Welcome to fencing! Currently in the modern sports-era there are three different types of fencing "swords" that nations compete in, with hope of bringing home an Olympic gold medal. Fencing swords- also known as "styles" or "disciplines" - include Épée, Foil and Sabre. Each of the fencing disciplines have their own set of rules that are best fitted for the given "fencing sword."
Here at Tim's Fencing Academy, we specialize in the Épée and Foil.
Originated as a practice fencing sword/weapon for the officers in the army to practise the most vital hits. Foil blade is designed to be slightly lighter than the other two fencing swords thus it is much more agile. As a result in modern foil fencing the valid target area is just the torso; no arms, head or legs. Foil fencers train mostly on their footwork and the speed of the hand. With limited target area the fencers need to be "quick on their feet and sharp in the mind."
When one imagines a duel between two fencers they are picturing épée fencing. Historically, the épée was carried by officers for self-defense and display of status at formal events such as parades or banquets. Traditionally fencing duels, though illegal, would be fought until the first blood is drawn. As a result, in modern épée fencing the valid target area is the entire body. Fencing this style of weapon is best described as "chess at high speed." Fencers must have lighting quick decision making while staying at least one step ahead of their opponent.
The sabre was the weapon of choice for the officers in the cavalry. When riding a horse at full speed the most effective fencing technique is to slash your opponent. With that in mind when a fencer is up on the horse he or she will not be able to reach opponents legs. In modern fencing sabre is the only weapon that can score points with the edge of the blade and the target area consists of the arms, torso and head.
Fencing is for Everyone
Fencing is a unique sport because it welcomes any type of ability and fencers can start at any age. This sport does not rely on the superior athletic ability like many other sports. Because in fencing each opponent possesses a weapon they instantly present danger to anyone trying to get close. As a result the weapons in our sport act as a bridge between the body and a mind, where it allows for the smarter and more cunning fencer to overcome even the most athletically gifted opponents.
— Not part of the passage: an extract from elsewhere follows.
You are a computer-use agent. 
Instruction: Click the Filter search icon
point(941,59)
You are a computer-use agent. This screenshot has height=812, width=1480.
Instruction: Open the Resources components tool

Our fencers and coaching staff each year are posed with a task of becoming the best. Most of our fencers are training with a goal in mind to wear a Canadian maple leaf on their back and represent the country on the highest level such as World Championships or Olympic Games. To achieve this goal, athletes take their journey to various parts of the world competing at World Cups, Pan American Championships, European and North American circuits and many more. Throughout this process our students end up visiting different countries, developing a huge network of meaningful relationships all across the world, while competing and maintaining the status of an elite athlete. A typical week of training often does involve attending combative practice 3-5 times a week, 3-4 days a week of scheduled time with a coach for individualised work, plus personal work on general fitness and health. All of this may seem like a lot but we are all, regardless of ability, one tight fencing family!